DESCRIPTION OF THE TASK:
Look through the records and copy each line that has "Given" in it.

INPUT DATA:
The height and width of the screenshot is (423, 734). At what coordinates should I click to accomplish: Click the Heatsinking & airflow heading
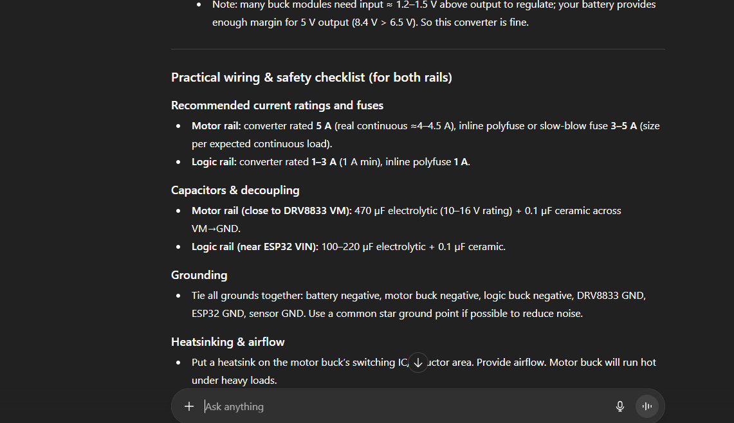click(228, 341)
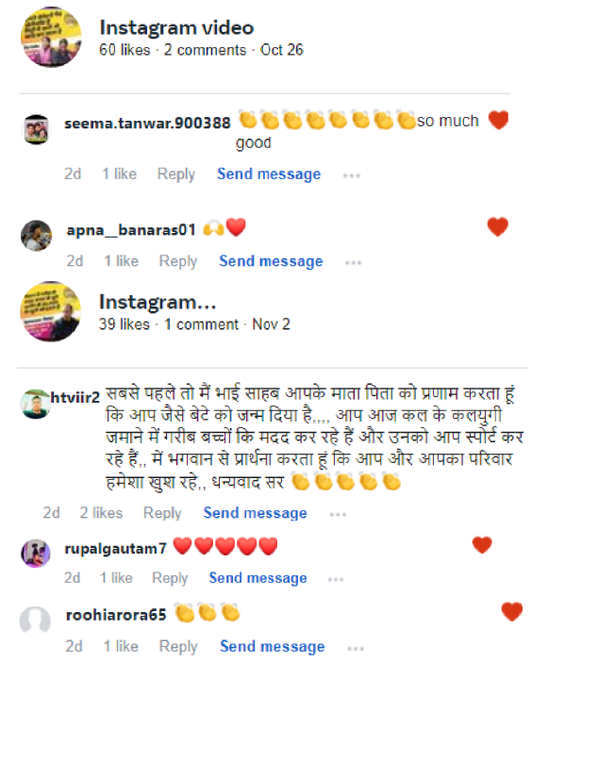615x762 pixels.
Task: Toggle the heart beside roohiarora65's comment
Action: [512, 611]
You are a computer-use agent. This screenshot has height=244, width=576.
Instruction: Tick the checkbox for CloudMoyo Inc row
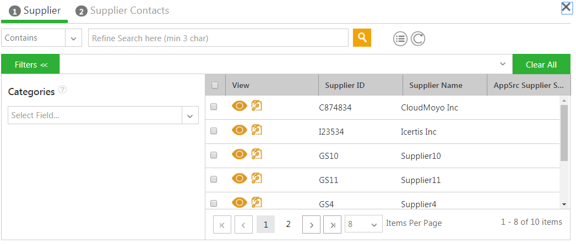pos(214,107)
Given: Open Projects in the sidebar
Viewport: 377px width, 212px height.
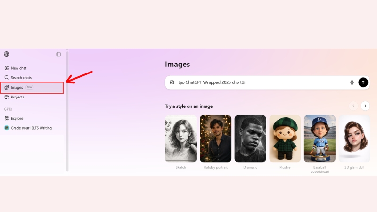Looking at the screenshot, I should tap(17, 97).
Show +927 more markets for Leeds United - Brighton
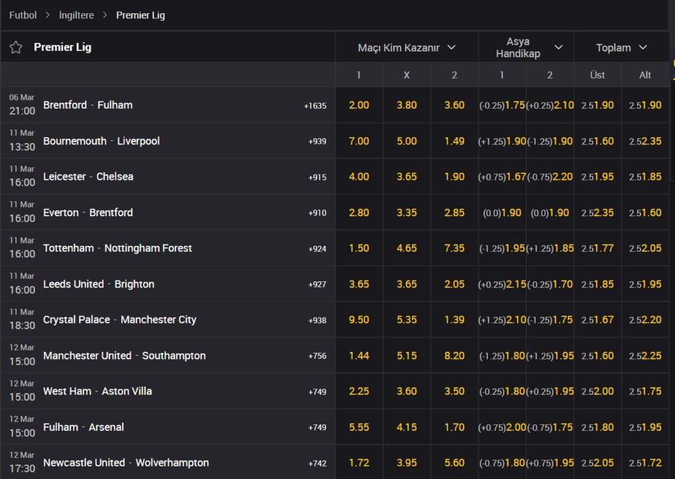 pos(317,285)
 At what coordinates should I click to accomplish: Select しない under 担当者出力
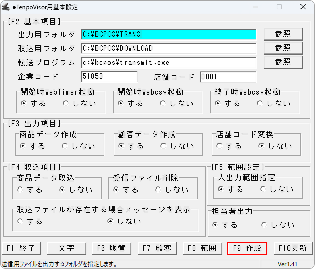(x=264, y=225)
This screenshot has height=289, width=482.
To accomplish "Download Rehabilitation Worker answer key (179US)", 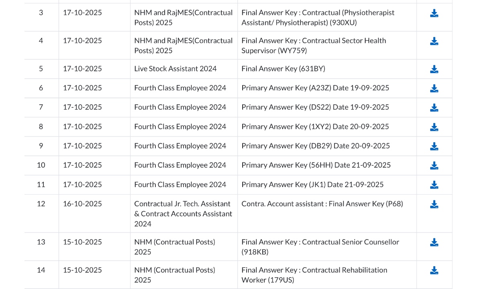I will click(434, 271).
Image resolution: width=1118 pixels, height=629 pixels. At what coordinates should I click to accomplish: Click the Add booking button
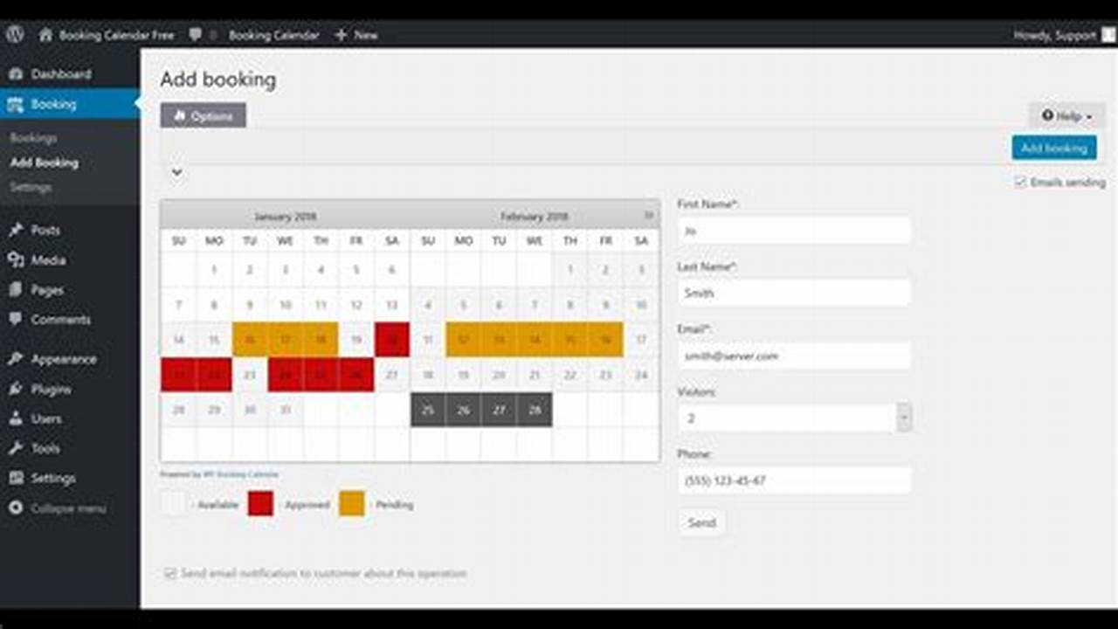1054,148
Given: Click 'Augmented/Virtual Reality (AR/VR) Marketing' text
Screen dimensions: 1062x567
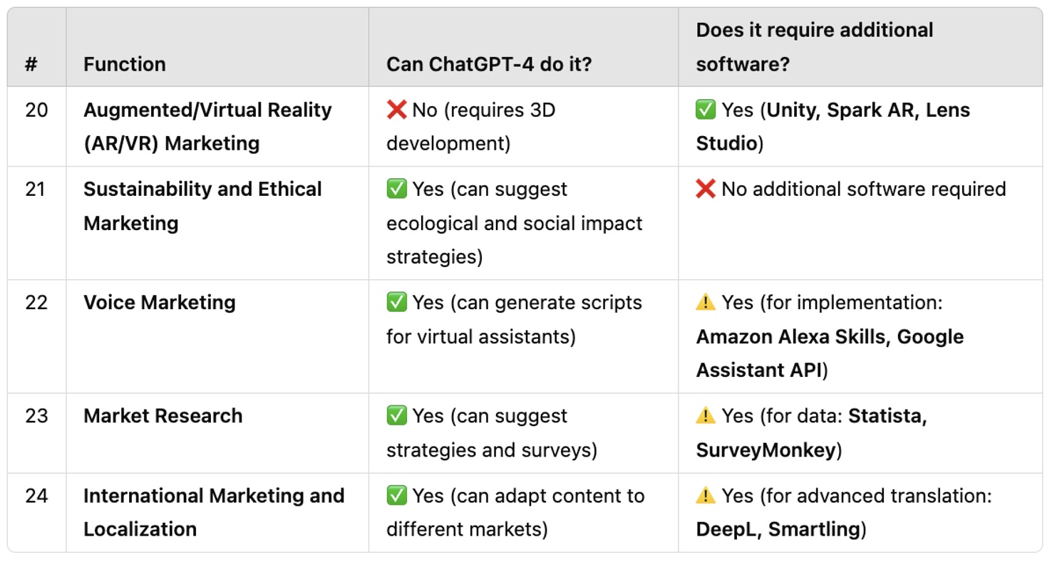Looking at the screenshot, I should (207, 127).
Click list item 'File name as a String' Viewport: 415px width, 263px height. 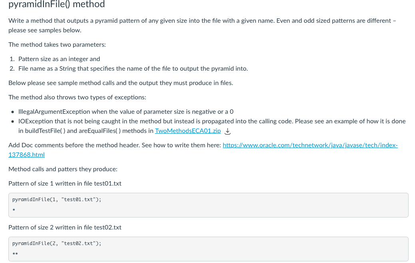[x=133, y=69]
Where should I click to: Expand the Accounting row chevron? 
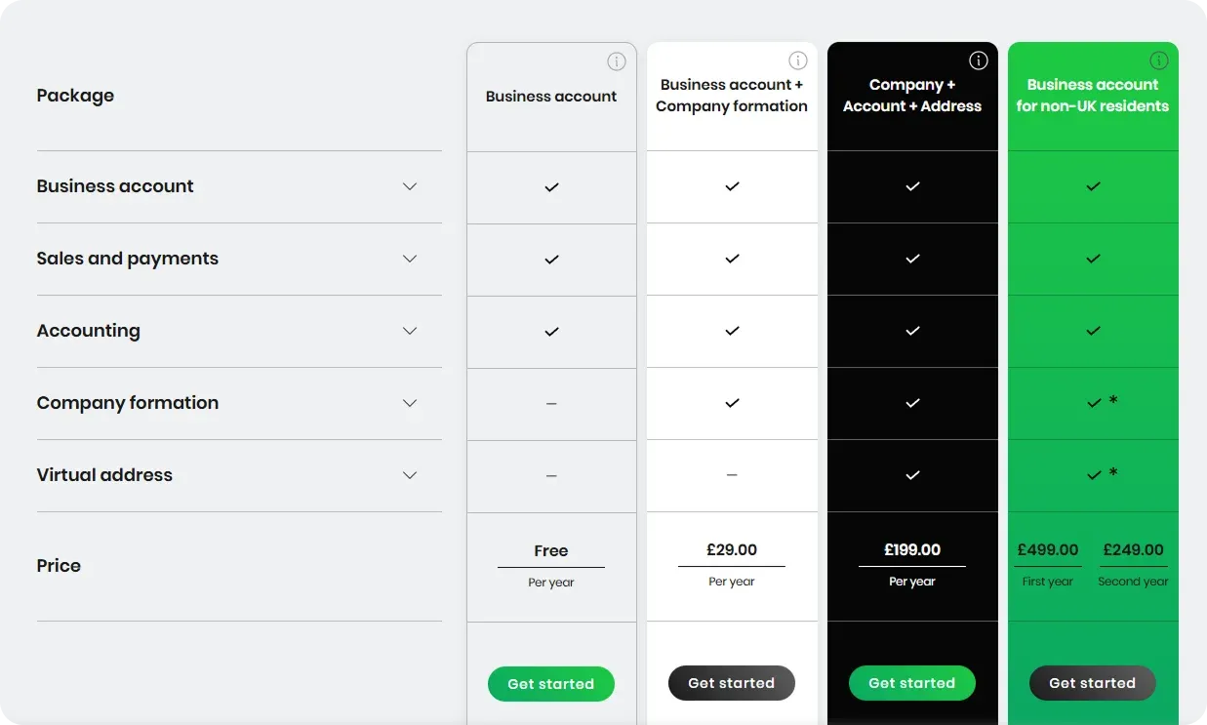(x=410, y=331)
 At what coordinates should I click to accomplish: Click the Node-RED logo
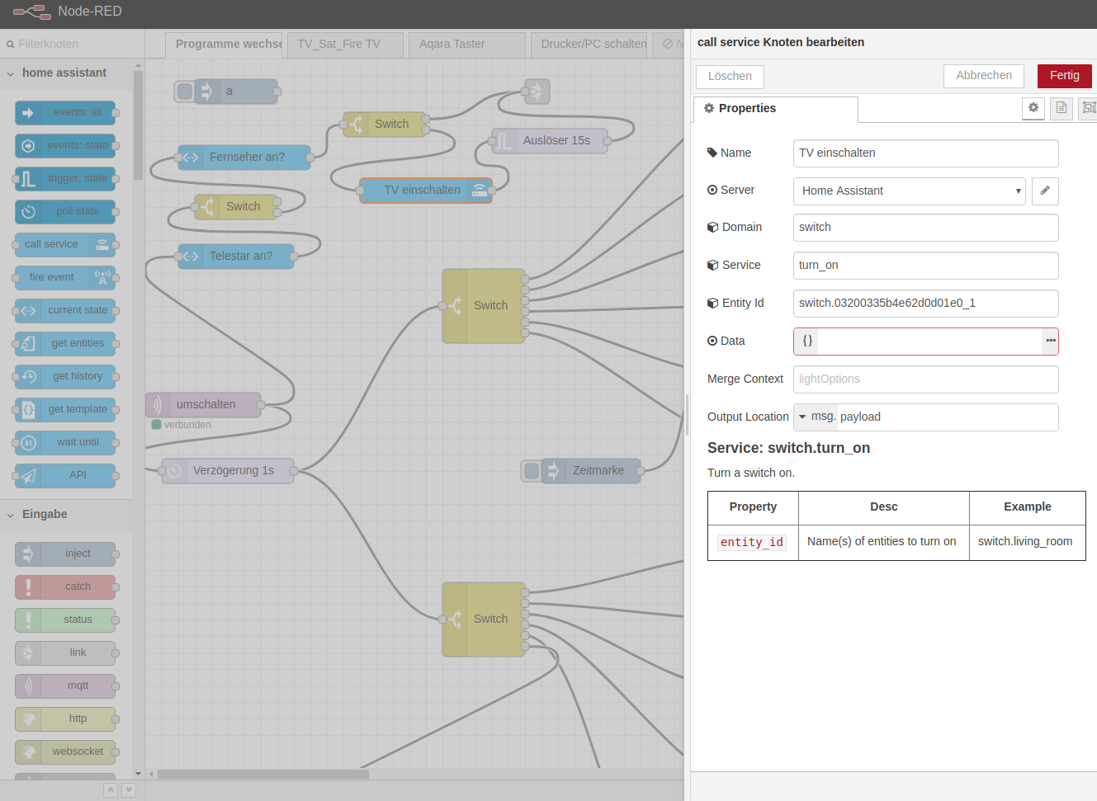pos(31,12)
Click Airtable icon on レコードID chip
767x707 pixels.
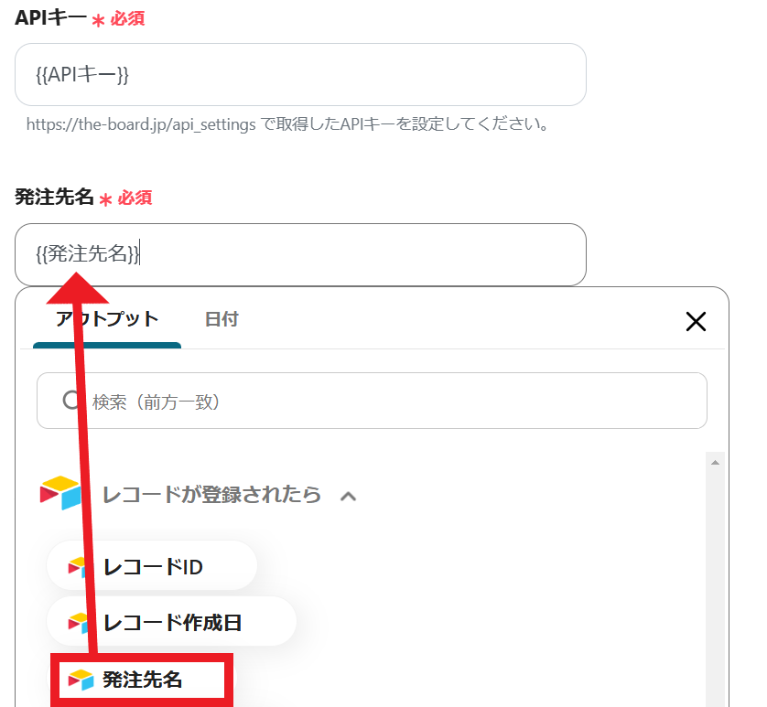click(78, 567)
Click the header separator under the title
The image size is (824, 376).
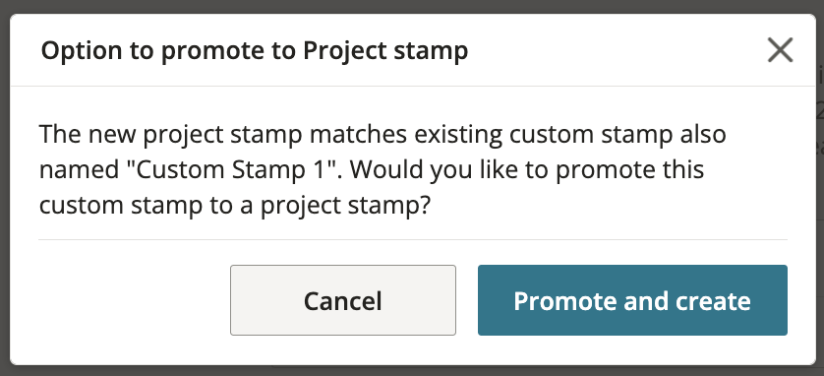click(413, 86)
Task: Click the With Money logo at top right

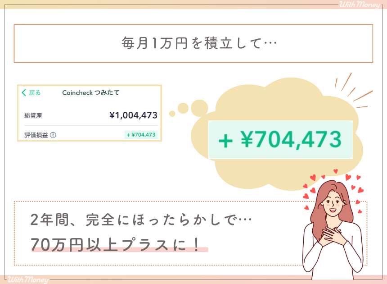Action: (x=360, y=5)
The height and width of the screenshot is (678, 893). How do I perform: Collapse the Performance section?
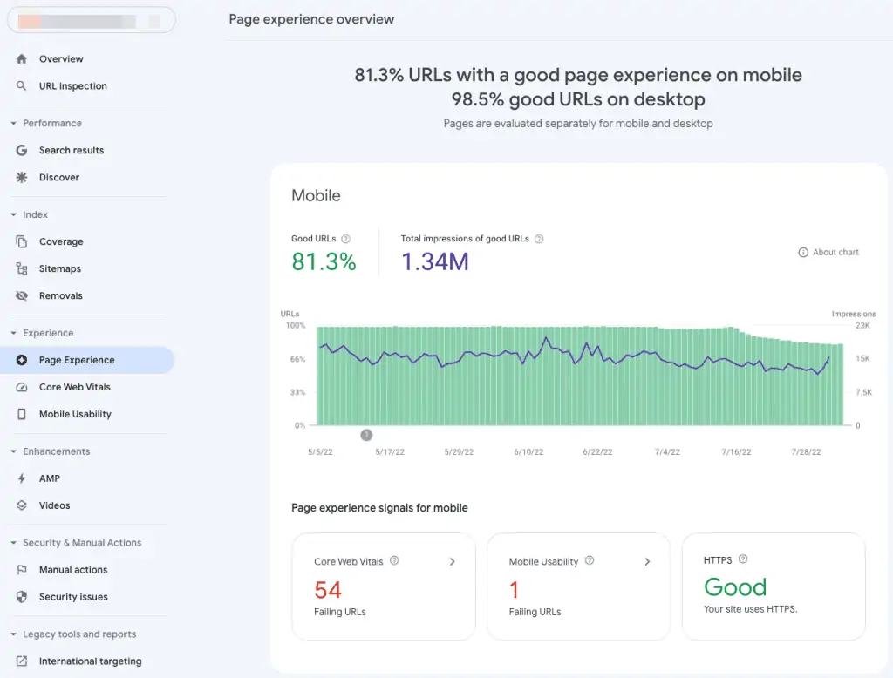(13, 123)
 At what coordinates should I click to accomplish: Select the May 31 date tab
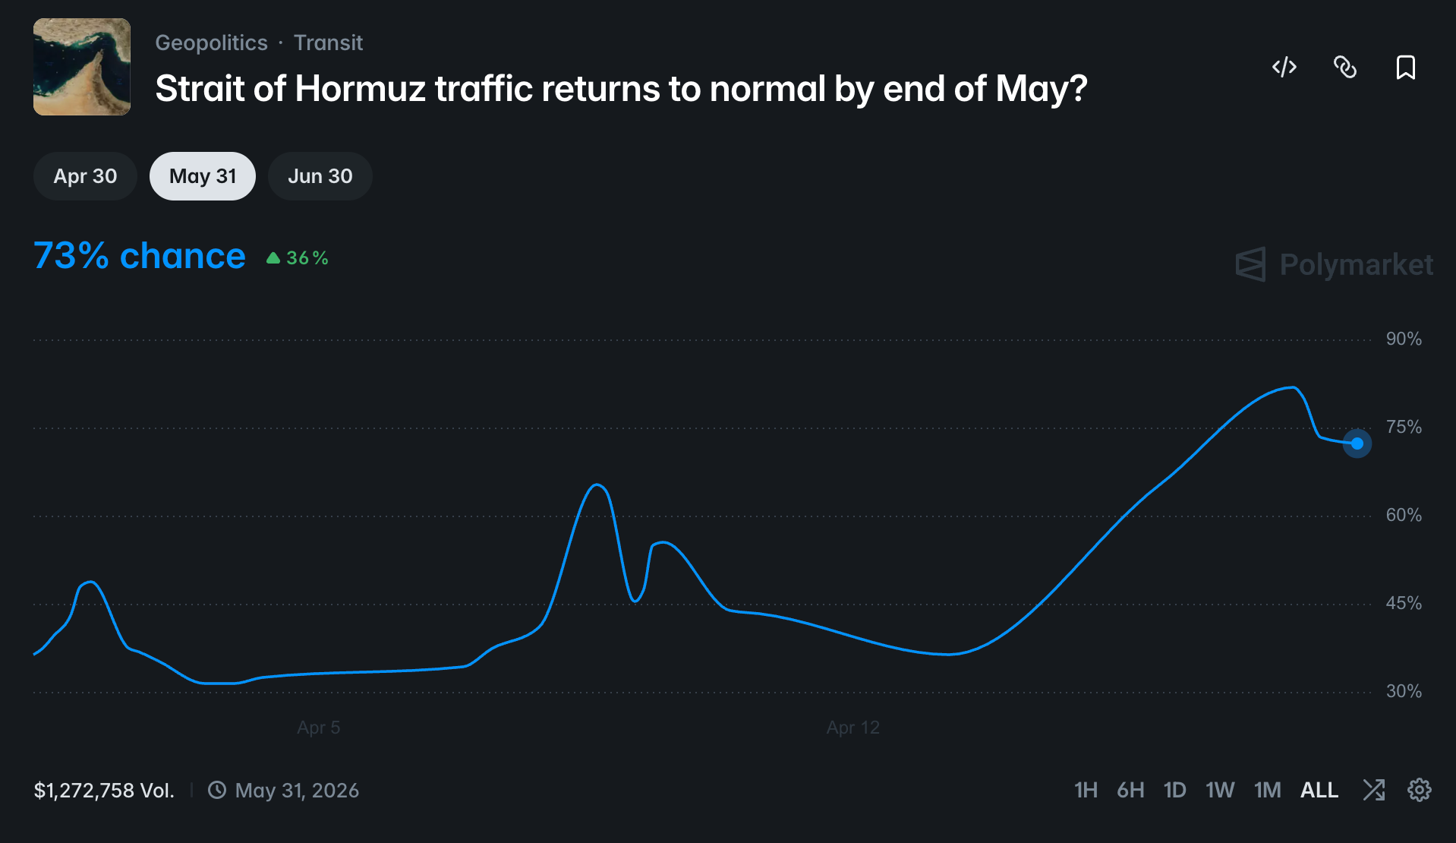[x=203, y=176]
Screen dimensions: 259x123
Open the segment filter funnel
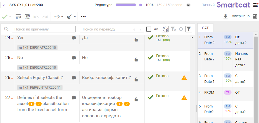(x=189, y=29)
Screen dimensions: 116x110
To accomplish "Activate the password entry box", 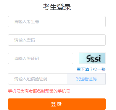I will click(57, 40).
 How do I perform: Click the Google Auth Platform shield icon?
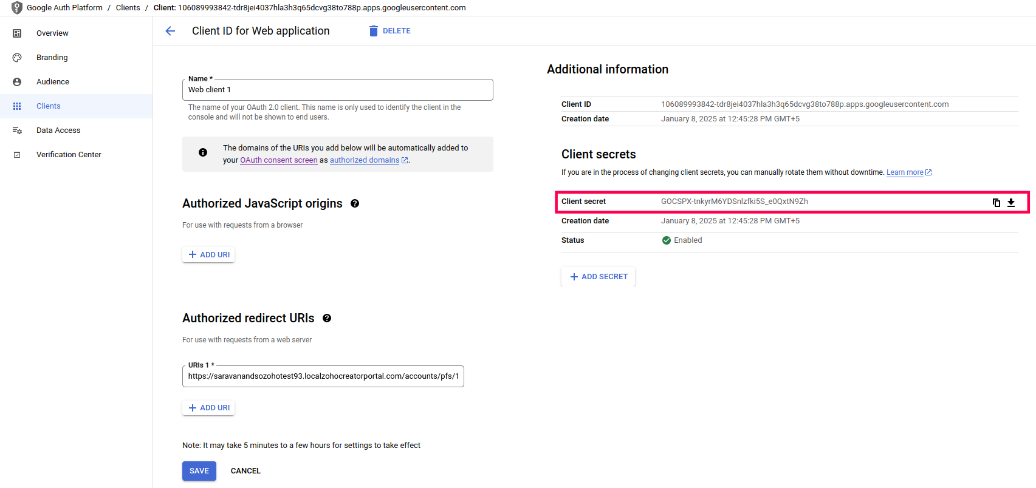coord(17,8)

WRITTEN SOLUTION:
Given: Open Projects in the sidebar
Given: Click 'Augmented/Virtual Reality (AR/VR) Marketing' text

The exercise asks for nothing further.